■ What is needed
A word-for-word transcription of every record is needed.

■ Task data
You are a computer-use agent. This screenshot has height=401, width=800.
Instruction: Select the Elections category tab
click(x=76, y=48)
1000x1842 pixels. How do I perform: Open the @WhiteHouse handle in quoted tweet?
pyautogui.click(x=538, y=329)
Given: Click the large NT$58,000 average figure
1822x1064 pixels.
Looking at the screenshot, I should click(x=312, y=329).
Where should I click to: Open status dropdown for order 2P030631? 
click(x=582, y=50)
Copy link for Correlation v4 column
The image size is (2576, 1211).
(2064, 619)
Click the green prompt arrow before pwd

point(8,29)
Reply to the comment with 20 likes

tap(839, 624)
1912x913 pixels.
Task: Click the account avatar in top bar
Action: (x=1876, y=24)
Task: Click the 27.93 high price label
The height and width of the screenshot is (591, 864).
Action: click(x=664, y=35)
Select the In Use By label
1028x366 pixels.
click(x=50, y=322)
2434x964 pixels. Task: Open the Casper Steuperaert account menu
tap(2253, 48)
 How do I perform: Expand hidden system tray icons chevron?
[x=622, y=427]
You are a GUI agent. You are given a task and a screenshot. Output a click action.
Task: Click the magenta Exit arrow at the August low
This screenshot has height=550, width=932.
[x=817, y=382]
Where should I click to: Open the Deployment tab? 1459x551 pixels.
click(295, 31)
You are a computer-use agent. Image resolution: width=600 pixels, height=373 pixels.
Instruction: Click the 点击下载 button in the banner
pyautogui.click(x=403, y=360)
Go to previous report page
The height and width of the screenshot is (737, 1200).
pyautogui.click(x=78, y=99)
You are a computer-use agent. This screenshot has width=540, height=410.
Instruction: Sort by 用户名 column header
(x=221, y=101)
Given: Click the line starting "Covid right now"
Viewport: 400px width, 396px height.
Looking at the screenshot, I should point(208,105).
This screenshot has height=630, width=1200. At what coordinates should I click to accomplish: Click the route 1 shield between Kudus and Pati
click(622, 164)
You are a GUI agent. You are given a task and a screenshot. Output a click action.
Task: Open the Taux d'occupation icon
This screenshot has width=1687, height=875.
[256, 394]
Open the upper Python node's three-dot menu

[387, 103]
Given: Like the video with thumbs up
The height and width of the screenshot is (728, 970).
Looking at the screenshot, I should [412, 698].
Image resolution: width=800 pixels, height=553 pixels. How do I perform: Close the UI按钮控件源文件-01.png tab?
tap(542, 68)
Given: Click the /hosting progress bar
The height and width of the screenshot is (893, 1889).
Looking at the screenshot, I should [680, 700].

■ Written solution
You are a computer-use agent. This screenshot has height=401, width=800.
Instruction: Select the Elections category tab
click(x=76, y=48)
1000x1842 pixels. How do I perform: Open the @WhiteHouse handle in quoted tweet?
pyautogui.click(x=538, y=329)
Given: Click the large NT$58,000 average figure
1822x1064 pixels.
Looking at the screenshot, I should click(x=312, y=329).
Where should I click to: Open status dropdown for order 2P030631? 
click(x=582, y=50)
Copy link for Correlation v4 column
The image size is (2576, 1211).
(2064, 619)
Click the green prompt arrow before pwd

point(8,29)
Reply to the comment with 20 likes

tap(839, 624)
1912x913 pixels.
Task: Click the account avatar in top bar
Action: (x=1876, y=24)
Task: Click the 27.93 high price label
The height and width of the screenshot is (591, 864).
Action: click(x=664, y=35)
Select the In Use By label
1028x366 pixels.
click(x=50, y=322)
2434x964 pixels. Task: Open the Casper Steuperaert account menu
tap(2253, 48)
 How do I perform: Expand hidden system tray icons chevron?
[x=622, y=427]
You are a GUI agent. You are given a task and a screenshot. Output a click action.
Task: Click the magenta Exit arrow at the August low
This screenshot has height=550, width=932.
[x=817, y=382]
Where should I click to: Open the Deployment tab? 1459x551 pixels.
click(295, 31)
You are a computer-use agent. Image resolution: width=600 pixels, height=373 pixels.
Instruction: Click the 点击下载 button in the banner
pyautogui.click(x=403, y=360)
Go to previous report page
The height and width of the screenshot is (737, 1200).
pyautogui.click(x=78, y=99)
You are a computer-use agent. This screenshot has width=540, height=410.
Instruction: Sort by 用户名 column header
(x=221, y=101)
Given: Click the line starting "Covid right now"
Viewport: 400px width, 396px height.
Looking at the screenshot, I should point(208,105).
This screenshot has height=630, width=1200. At what coordinates should I click to accomplish: Click the route 1 shield between Kudus and Pati
click(622, 164)
You are a GUI agent. You are given a task and a screenshot. Output a click action.
Task: Open the Taux d'occupation icon
This screenshot has width=1687, height=875.
[256, 394]
Open the upper Python node's three-dot menu

[387, 103]
Given: Like the video with thumbs up
The height and width of the screenshot is (728, 970).
Looking at the screenshot, I should [412, 698].
Image resolution: width=800 pixels, height=553 pixels. How do I perform: Close the UI按钮控件源文件-01.png tab?
tap(542, 68)
Given: Click the /hosting progress bar
The height and width of the screenshot is (893, 1889).
Looking at the screenshot, I should [680, 700].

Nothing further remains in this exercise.